**REQUIREMENTS:**
1/ In the Stealing Elections book description, how many absentee ballots did "vote brokers" tamper with in the 1998 Miami mayoral election?
2/ Please list every television outlet that the Stealing Elections book description names as one where John Fund has appeared.

**EXTRACT:**
In Stealing Elections, John Fund takes the reader on a national tour of voter fraud scandals ranging from rural states like Texas and Mississippi to big cities such as Philadelphia and Milwaukee. He explores dark episodes such as the way "vote brokers" stole a mayoral election in Miami in 1998 by tampering with 4700 absentee ballots. He shows how, in the aftermath of the Motor Voter Law of 1993, Californians used mail-in forms to get absentee ballots for fictitious people and pets, while in St. Louis it was discovered that voter rolls included 13,000 more names than the U.S. Census listed as the total number of adults in the city.
Election officials try to reassure voters by turning to computerized voting machines. But Fund shows that with the new technology come even greater concerns. Early in 2004, for instance, the state of Maryland, which has 16,000 new Diebold machines, commissioned a security expert to try to rig a practice election. He and his team broke into the computer at the State Board of Elections, completely changed the outcome of the election, left, and erased their electronic trail—all in under five minutes.
Stealing Elections gives us a chilling portrait of our electoral vulnerability—in the 2004 presidential election and on into the future. Writing with urgency and authority, John Fund shows how a lethal combination of bureaucratic bungling and ballot rigging have put our democracy at risk.
John Fund is a member of the Wall Street Journal’s editorial board and writes the paper’s daily “Political Diary.” He has written on voter fraud and election irregularities for the last decade in the Wall Street Journal, New Republic, American Spectator and other publications. In the past year, Fund has made over 90 appearances on Fox News, MSNBC, C-Span, and CNBC.

**GIVEN INFORMATION:**
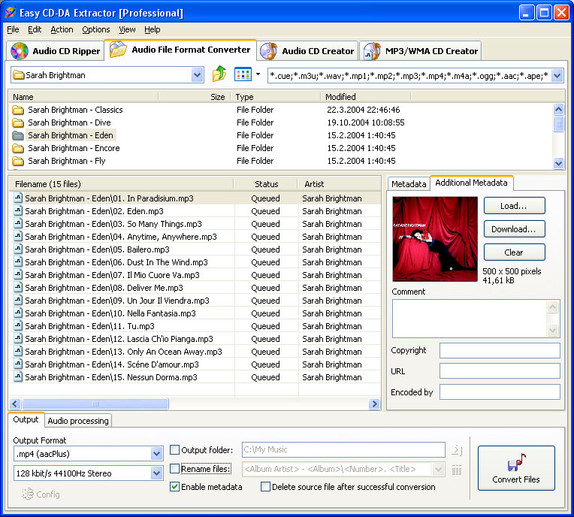The width and height of the screenshot is (574, 517).
Task: Click the Config gear icon
Action: coord(27,494)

**SOLUTIONS:**
1/ 4700 absentee ballots.

2/ Fox News, MSNBC, C-Span, and CNBC.